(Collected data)
****************
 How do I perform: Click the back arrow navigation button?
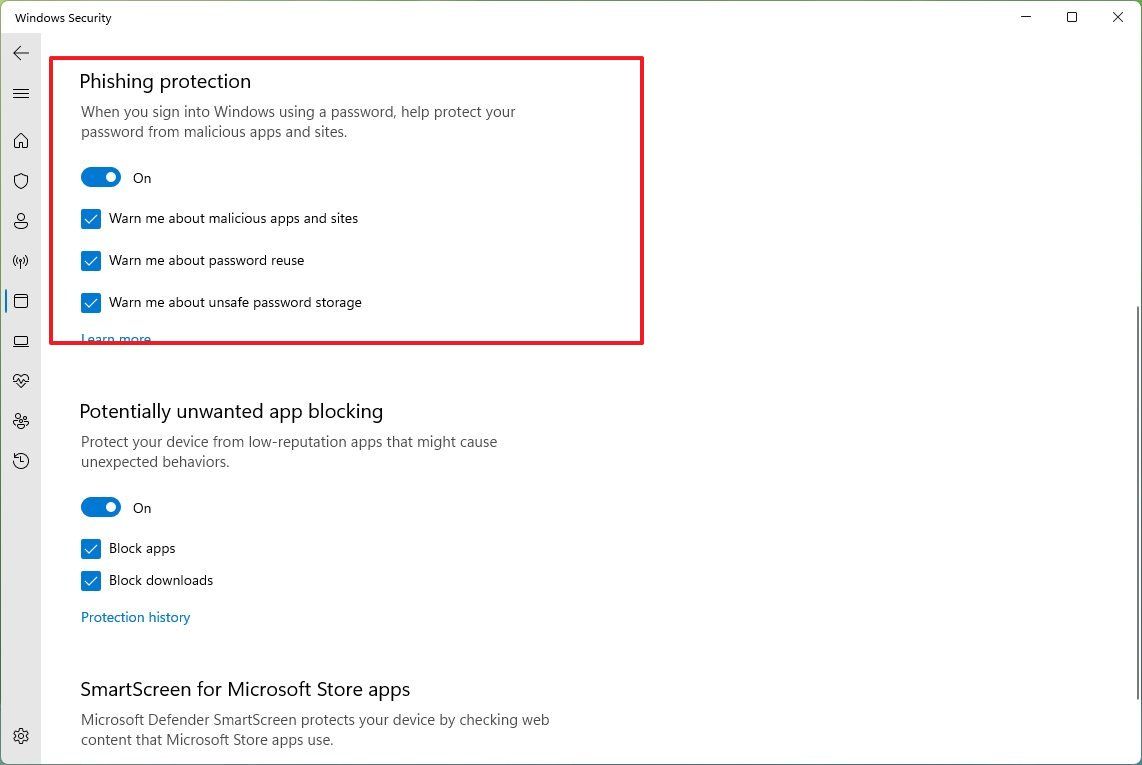point(21,53)
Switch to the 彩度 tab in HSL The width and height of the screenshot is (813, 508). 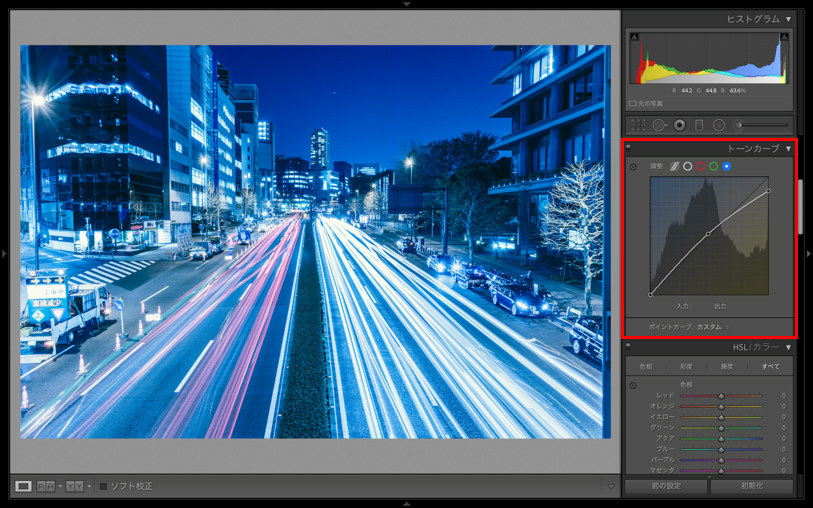686,367
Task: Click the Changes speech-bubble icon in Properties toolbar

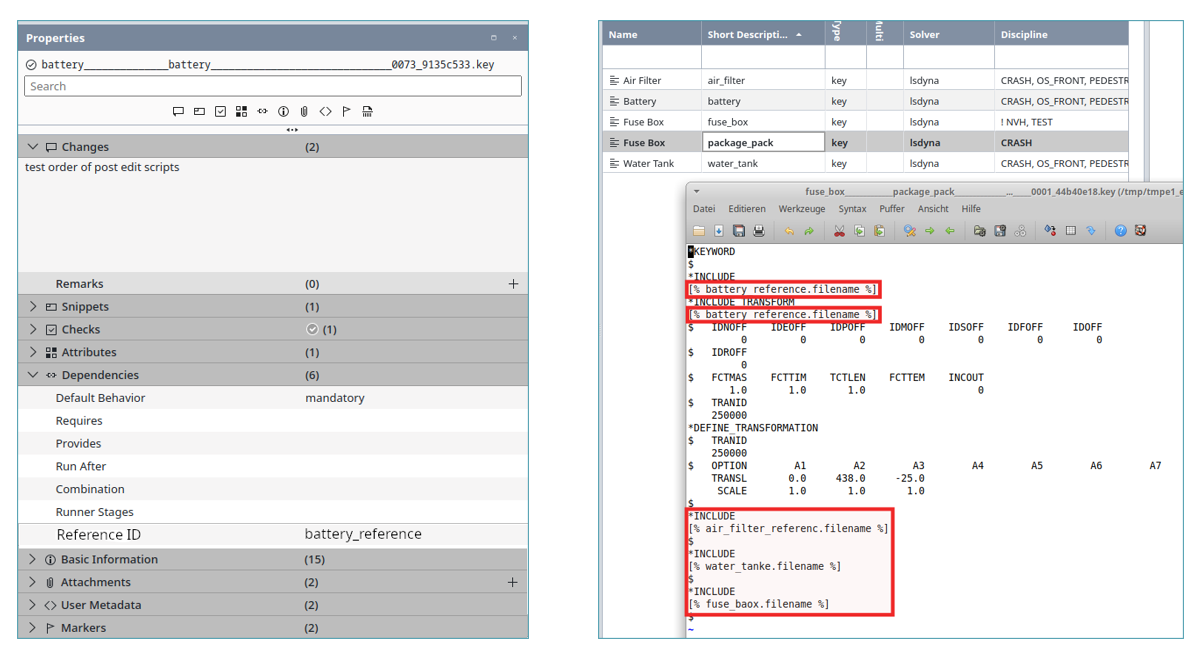Action: (178, 112)
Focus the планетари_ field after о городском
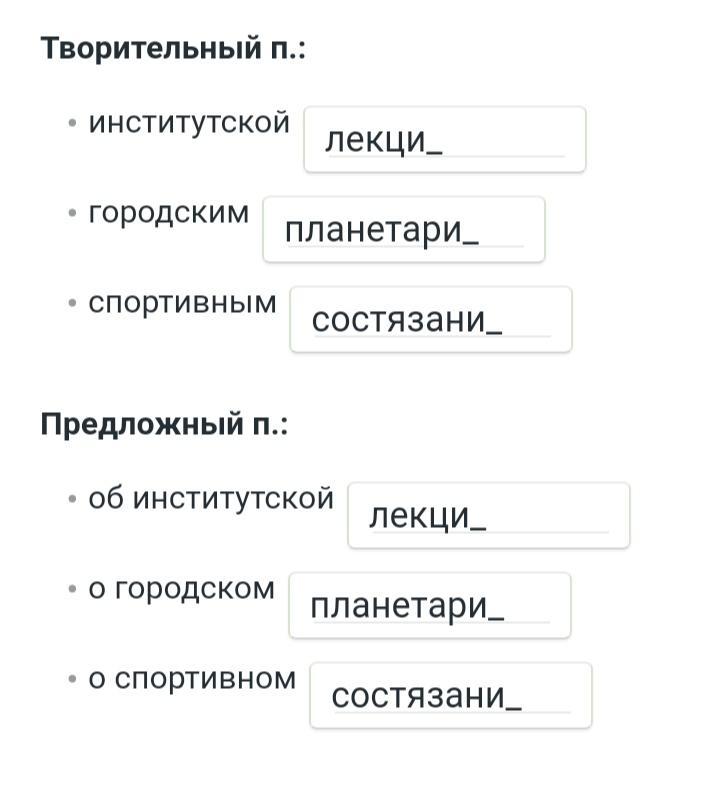 [x=430, y=605]
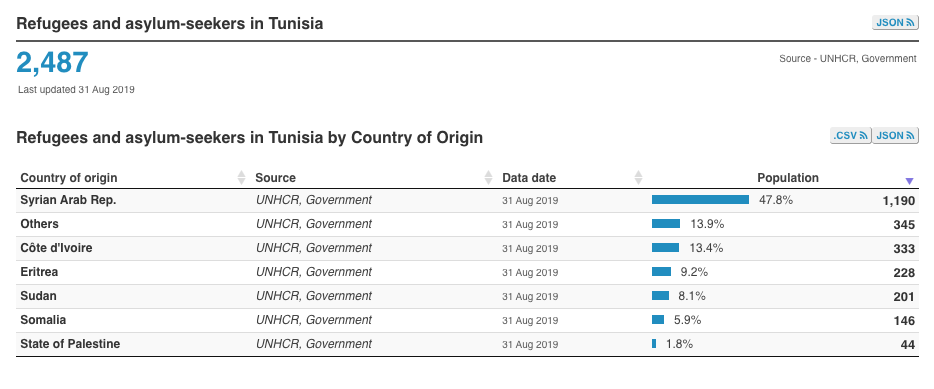Click the Data date column header
The height and width of the screenshot is (389, 934).
tap(529, 178)
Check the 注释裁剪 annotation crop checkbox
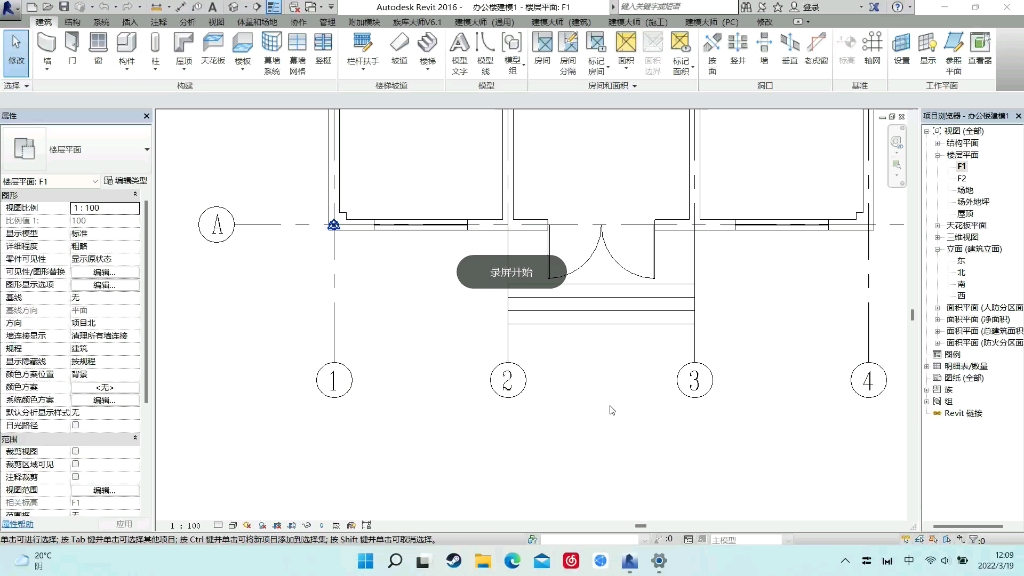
****************
Reproduce verbatim every line starting at the line that holds "Task: Click the" and ending with the final line of the data; omit the pictures.

REPLY TO THE TASK.
Task: Click the Changes speech-bubble icon in Properties toolbar

Action: (178, 112)
Focus the планетари_ field after о городском
 [x=430, y=605]
Click the Data date column header
The height and width of the screenshot is (389, 934).
tap(529, 178)
Check the 注释裁剪 annotation crop checkbox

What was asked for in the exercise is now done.